Middle of the winter becomes more challenging for catching Pike than early ice is. That being said, you can still have some great days on the ice. If there are still some weeds on the mid-depth flats of the bays, don’t be afraid to fish there, but most likely they are all dead. Since the weeds within the shallow bays are dead, it is safe to assume that the Pike have migrated to deeper waters.
Some examples of deeper structures are the base of drop-offs, humps, or shoreline points. Start your search along the break lines of these structures. Some key areas to focus on, are inside turns, steep inclines transitioning to gentle slopes, and transitions from hard to soft bottom. These areas will congregate fish.
Why It is important to focus your efforts on those micro transitions mentioned above (weed lines, soft to hard bottom, inside turns) because these not only act as congregating points, but fish use them as highways to move from spot to spot.
The Northern Pike has to leave the shallows at this time due to the lack of oxygen. The deeper water is also usually warmer and provides the pike with much more prey (almost all species migrate deeper). For example, species who live in lakes that do not have access to deep water often suffer from winter kill. This is where most species die because they cannot access deeper water for oxygen.
Tactic Start your search on the edge of the bays you found them during early ice (shallow, mid depth, deep access bays). If no fish are there, move to the base of the drop-offs or other off shore structure. With ice fishing, it is important to drill a lot of holes and to keep moving, or cover as many different areas as possible. For example, have holes on the shallow flats of the bay, on the mid-depth weed lines, and at the base of the drop-off.
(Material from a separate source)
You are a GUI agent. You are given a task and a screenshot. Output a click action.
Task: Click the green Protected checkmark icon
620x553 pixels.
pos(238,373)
Some great Baits to use during this time of the year are spoons or jigs if you prefer moving from hole to hole. If you just want to sit back and enjoy the weather, tip ups are an option many anglers resort to and have had proven success. If you’re with a group, place the tip ups at various assuming spots. Such as one tip up shallow and one deep.
Either move from hole to hole with a flashy jig/spoon and try to get reaction strikes or setup a predator rig on a tip up with either a dead bait or live (6”-12”) work best.